Research Pride Month is all about purposefully sharing what we work hard on with others. As a group of (mainly) introverts, we prospect development professionals don’t tend to pipe up about our successes.
But we need to, and it’s important: no one else is going to speak up for us – and no one else should have to speak for us. You are uniquely qualified to be an advocate, and we need advocates everywhere: for recognition, job security, professional growth, a seat at the table, a voice in the wider industry, compensation parity – just to name a few reasons.
It’s hard to celebrate, but we should
We work hard. And frequently we work from one report to the next, one event to the next, one request to the next. So sometimes we forget to push back from the desk, take a breath, and take a minute to reflect on everything we’ve accomplished personally and as a profession. Prospect development pride month is a chance for us to take a step back and do just that, and appreciate each other.
Who do you appreciate? Who has been a mentor to you?
Tell them. Take 5 minutes and just do it.

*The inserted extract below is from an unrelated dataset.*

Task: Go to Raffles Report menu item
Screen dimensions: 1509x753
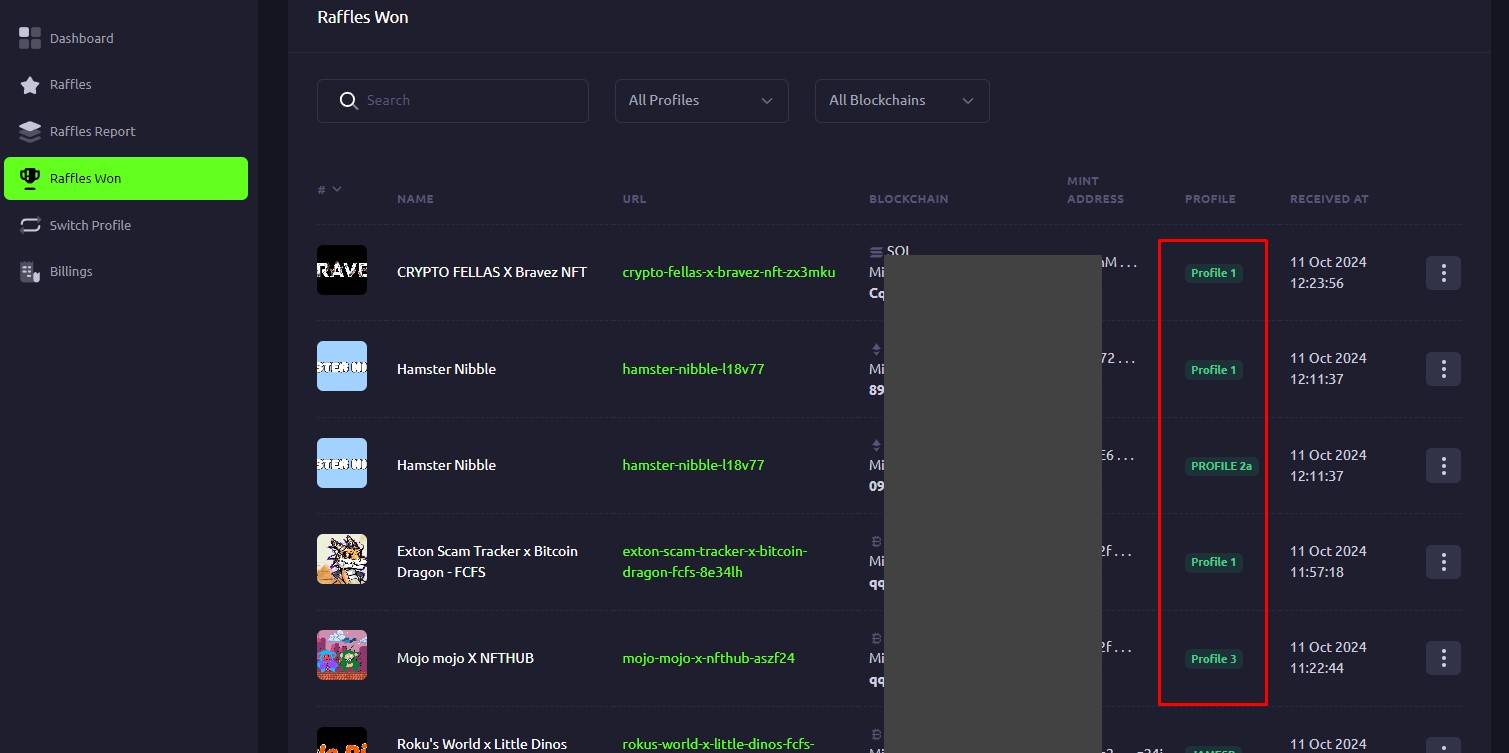Action: coord(92,131)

What have you done this past year that was innovative?
Own it. Be proud. Find a way to tell your manager. And your colleagues at a conference.
Whose APRA or chapter article was interesting or informative or helped you do your job better?

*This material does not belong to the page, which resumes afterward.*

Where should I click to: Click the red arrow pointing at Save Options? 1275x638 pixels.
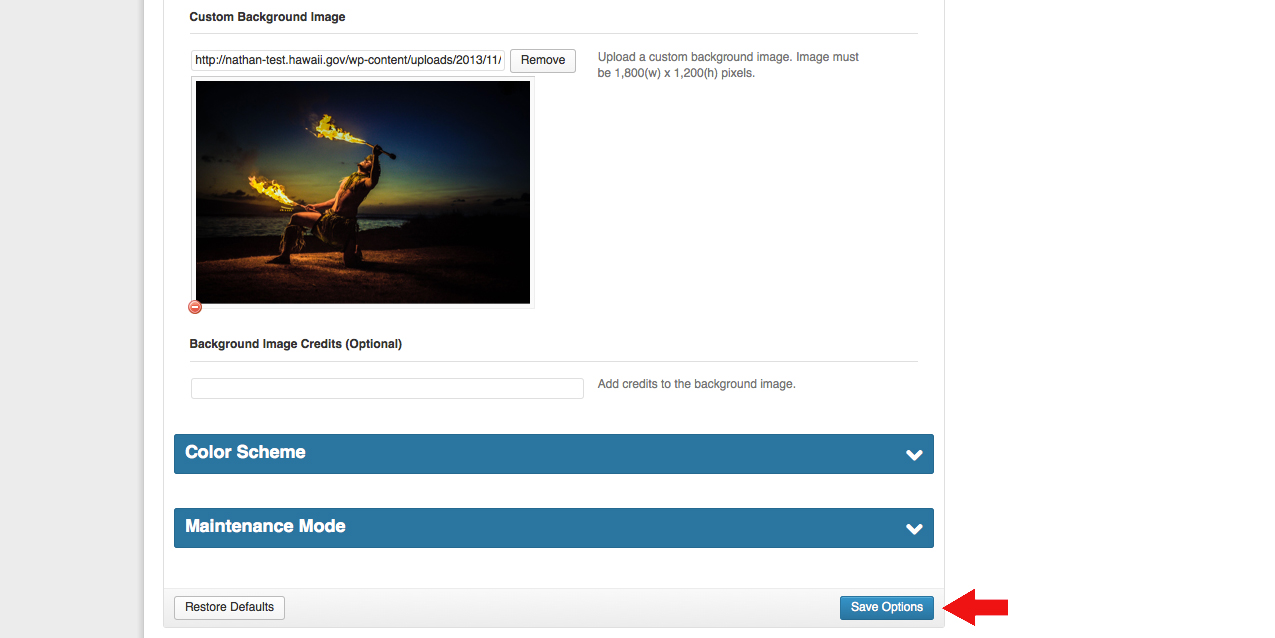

Retweet it. Like it on Facebook. Share it on LinkedIn.
There’s more: Research Pride Month is also pride of place.
I’m chairing a panel at the NEDRA conference next month with (among other awesome folks) my friend and colleague Patty Kelleher, who is Director of Prospect Management and Research at WGBH. We have to submit bios to NEDRA for the online brochure, and today I received hers to forward along. Instead of the traditional litany of jobs or flat description of where she works, Patty’s bio described her employer as a “dynamic media force for good” “on the cusp of its most ambitious comprehensive campaign to date.” Well yes! I thought, Way to be proud of your nonprofit!
Not just pride in what we do, but for the place we do it.
And really, if you’re not proud of where you work, if you’re not 100% behind the mission, it’s time to find a new place. Because you’re not going to do your best work, and you’re not going to feel personal pride about that. And chances are good that it will show in all the ways you represent yourself.
Back to hard work
Today is St. Patrick’s Day, so chances are good that you’ll probably hear at least one person mention “the luck of the Irish.” When you do, take a moment to reflect on how that luck was actually built on a mountain of hard work by thousands of dirt-poor Irish folks who took a desperate gamble to leave their home, family, and everything they knew, to make a new place (like my beloved Boston) their home.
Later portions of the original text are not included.